[Start of Attachment]
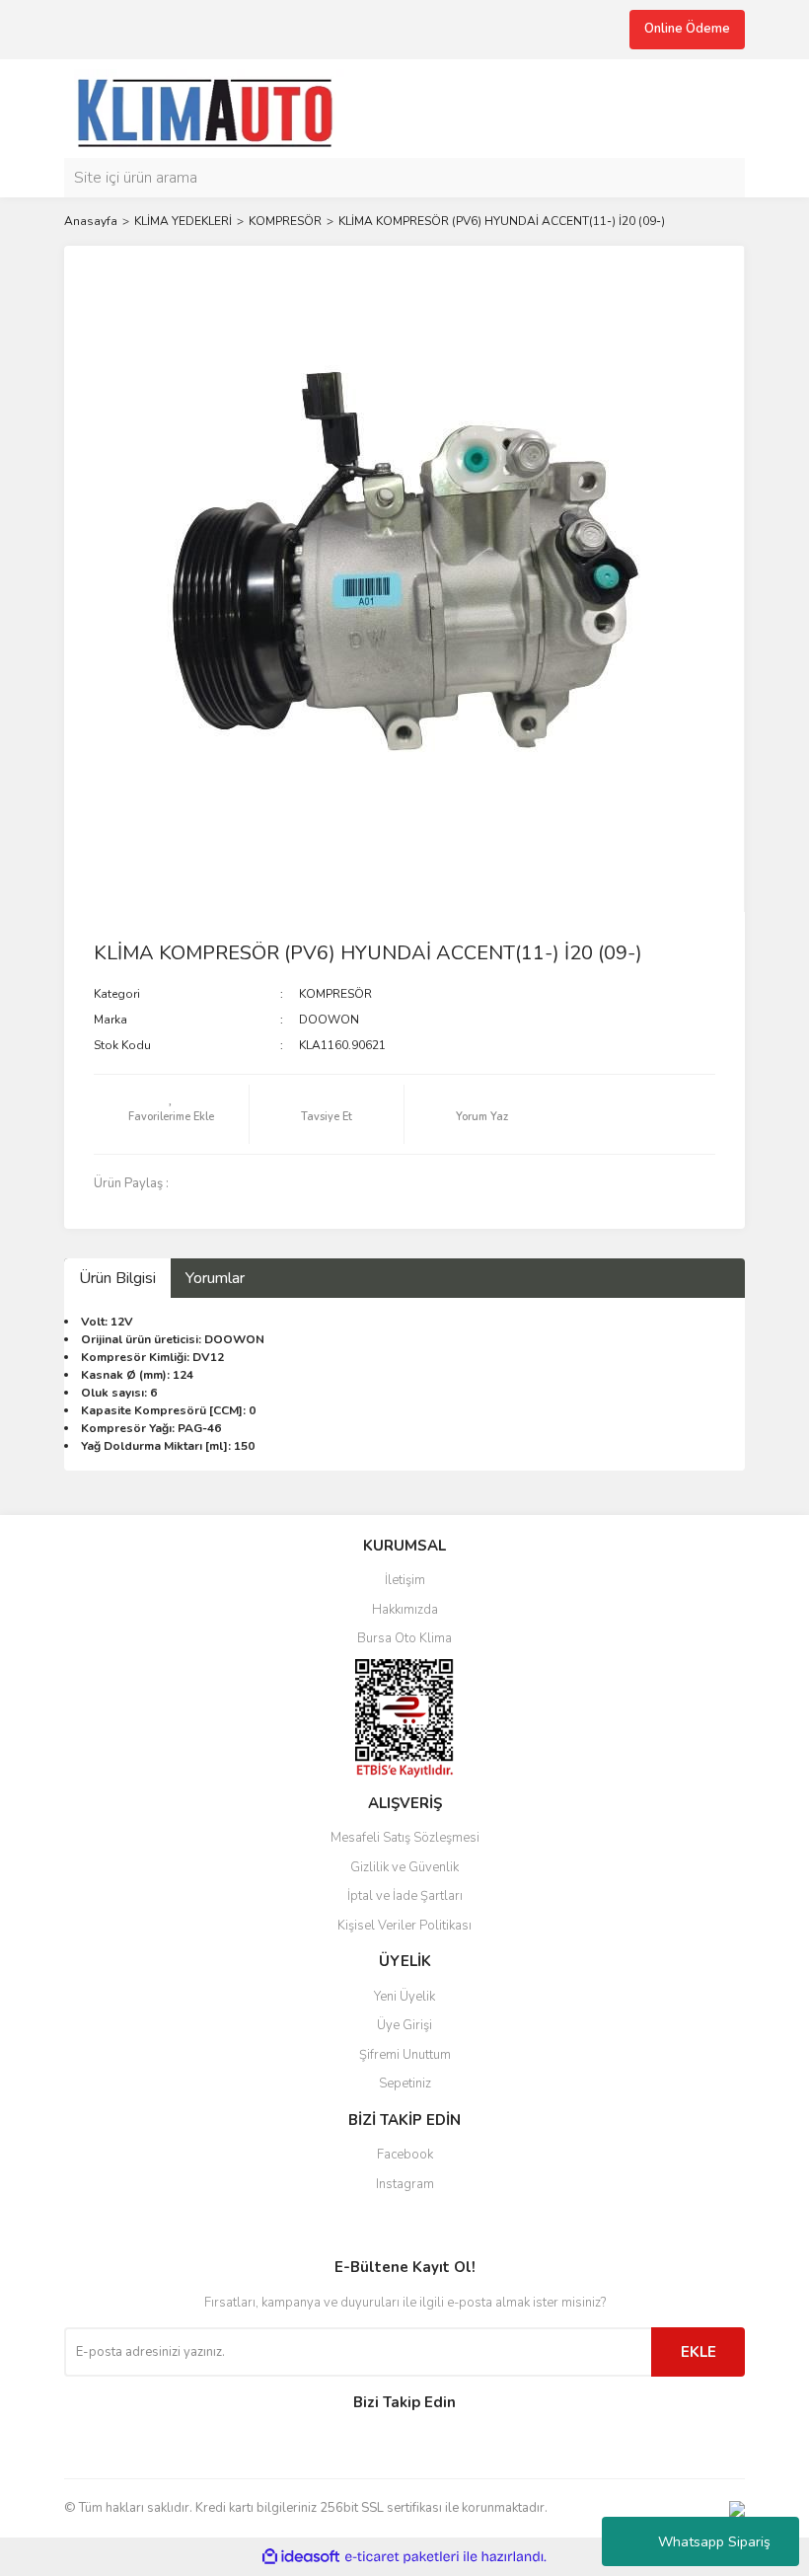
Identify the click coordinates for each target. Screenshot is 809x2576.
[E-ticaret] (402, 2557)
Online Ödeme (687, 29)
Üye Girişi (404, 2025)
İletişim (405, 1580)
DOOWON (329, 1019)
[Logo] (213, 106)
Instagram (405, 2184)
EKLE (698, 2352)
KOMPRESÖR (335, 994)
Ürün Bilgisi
[End of Attachment]
**Assigned task:**
The output has to match the data above line for line, except that pictures are dropped.

**Response:**
Identify the click coordinates for each target. Screenshot is 809x2576.
[E-ticaret] (402, 2557)
Online Ödeme (687, 29)
Üye Girişi (404, 2025)
İletişim (405, 1580)
DOOWON (329, 1019)
[Logo] (213, 106)
Instagram (405, 2184)
EKLE (698, 2352)
KOMPRESÖR (335, 994)
Ürün Bilgisi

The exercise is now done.